Required action:
Return only those lines of the records below in which "post" appears.

Data entries:
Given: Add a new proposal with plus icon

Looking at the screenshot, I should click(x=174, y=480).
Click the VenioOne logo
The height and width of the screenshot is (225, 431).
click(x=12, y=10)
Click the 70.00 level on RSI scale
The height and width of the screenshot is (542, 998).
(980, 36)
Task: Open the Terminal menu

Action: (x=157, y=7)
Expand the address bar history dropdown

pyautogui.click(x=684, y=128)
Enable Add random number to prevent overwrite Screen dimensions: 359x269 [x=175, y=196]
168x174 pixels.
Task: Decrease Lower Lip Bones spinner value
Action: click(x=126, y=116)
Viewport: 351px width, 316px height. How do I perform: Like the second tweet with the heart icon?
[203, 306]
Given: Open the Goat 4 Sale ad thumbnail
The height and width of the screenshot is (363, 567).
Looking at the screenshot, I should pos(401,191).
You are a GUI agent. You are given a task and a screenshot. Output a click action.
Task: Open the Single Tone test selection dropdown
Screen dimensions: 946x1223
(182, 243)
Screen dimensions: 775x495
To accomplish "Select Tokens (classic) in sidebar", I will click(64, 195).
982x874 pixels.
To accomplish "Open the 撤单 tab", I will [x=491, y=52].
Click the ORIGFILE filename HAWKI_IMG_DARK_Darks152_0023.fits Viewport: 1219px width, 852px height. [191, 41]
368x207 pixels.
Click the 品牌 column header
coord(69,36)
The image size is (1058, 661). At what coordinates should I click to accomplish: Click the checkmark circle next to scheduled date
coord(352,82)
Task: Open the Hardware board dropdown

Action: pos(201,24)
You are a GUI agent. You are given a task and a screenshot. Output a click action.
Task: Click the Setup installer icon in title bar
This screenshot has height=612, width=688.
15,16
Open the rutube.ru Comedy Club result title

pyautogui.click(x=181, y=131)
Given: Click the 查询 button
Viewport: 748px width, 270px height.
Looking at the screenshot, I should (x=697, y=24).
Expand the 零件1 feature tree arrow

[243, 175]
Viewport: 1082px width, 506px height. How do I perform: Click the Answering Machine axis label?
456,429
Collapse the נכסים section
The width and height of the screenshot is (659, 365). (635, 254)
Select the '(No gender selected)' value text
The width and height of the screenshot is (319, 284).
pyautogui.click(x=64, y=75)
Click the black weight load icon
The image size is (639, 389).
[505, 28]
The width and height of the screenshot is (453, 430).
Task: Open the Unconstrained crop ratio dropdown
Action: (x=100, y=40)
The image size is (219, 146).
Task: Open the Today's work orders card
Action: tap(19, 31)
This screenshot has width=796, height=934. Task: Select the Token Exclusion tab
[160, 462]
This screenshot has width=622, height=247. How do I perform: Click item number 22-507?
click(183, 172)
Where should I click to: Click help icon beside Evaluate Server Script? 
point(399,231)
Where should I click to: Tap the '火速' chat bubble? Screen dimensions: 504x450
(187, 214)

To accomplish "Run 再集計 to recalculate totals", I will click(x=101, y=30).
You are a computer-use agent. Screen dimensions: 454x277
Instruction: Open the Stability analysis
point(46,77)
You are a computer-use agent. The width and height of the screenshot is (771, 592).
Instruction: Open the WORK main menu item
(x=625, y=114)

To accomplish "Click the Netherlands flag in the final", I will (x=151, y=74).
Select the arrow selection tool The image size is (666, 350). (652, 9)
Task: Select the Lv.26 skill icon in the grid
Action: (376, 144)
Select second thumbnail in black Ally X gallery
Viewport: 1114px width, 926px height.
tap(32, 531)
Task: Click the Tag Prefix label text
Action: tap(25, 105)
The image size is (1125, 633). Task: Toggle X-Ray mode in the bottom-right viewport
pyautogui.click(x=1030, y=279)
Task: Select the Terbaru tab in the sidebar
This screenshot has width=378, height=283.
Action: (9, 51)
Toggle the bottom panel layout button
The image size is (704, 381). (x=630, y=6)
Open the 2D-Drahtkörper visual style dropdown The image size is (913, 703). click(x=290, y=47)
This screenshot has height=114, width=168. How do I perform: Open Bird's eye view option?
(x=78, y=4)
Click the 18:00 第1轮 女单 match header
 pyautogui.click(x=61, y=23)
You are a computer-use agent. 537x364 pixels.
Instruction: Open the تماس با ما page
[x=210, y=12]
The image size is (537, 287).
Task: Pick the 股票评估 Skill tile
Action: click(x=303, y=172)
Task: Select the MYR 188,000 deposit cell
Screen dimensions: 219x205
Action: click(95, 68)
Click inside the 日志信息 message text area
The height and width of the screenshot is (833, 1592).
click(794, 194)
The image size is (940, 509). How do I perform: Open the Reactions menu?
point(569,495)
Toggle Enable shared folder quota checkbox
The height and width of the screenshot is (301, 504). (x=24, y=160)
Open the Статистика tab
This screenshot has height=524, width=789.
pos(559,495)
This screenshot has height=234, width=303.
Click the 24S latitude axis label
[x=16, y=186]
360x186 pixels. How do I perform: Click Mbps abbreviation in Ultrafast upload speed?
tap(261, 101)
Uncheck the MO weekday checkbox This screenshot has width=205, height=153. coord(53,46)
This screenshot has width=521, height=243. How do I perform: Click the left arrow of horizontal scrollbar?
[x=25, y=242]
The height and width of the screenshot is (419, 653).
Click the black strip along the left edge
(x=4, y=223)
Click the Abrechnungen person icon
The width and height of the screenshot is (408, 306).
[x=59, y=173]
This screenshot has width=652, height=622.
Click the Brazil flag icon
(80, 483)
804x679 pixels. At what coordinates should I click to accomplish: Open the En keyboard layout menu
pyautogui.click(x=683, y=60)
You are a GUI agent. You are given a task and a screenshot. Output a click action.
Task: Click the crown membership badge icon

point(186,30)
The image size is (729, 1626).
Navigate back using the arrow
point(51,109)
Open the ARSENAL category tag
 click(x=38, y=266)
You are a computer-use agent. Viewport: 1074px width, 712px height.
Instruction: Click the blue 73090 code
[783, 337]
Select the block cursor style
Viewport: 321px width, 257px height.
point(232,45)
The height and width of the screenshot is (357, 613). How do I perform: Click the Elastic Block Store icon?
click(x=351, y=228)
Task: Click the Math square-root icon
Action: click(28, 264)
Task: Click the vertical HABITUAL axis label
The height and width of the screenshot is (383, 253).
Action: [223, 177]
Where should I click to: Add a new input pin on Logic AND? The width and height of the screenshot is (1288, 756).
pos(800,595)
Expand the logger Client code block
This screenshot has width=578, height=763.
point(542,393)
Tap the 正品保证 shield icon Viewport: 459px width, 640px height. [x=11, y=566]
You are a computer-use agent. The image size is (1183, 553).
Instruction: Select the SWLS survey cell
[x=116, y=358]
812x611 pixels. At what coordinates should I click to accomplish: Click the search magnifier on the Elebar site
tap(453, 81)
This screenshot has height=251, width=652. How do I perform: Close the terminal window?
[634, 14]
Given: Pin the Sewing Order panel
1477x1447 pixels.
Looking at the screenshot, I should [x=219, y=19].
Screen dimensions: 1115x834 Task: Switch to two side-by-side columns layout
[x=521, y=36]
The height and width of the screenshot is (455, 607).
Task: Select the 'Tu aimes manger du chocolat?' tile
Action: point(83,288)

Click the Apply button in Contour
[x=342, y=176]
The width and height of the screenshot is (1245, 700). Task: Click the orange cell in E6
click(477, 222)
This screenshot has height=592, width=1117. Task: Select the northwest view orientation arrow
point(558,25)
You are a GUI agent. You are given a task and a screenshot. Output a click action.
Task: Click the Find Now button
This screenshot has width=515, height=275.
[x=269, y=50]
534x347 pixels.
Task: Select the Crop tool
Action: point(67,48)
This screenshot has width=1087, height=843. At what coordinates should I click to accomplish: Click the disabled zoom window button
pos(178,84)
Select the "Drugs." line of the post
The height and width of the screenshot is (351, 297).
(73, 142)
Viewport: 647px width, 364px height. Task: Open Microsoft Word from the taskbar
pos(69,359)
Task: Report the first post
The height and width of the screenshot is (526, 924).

Solution to the exercise:
Select the "Drugs." line of the post
Task: Report the first post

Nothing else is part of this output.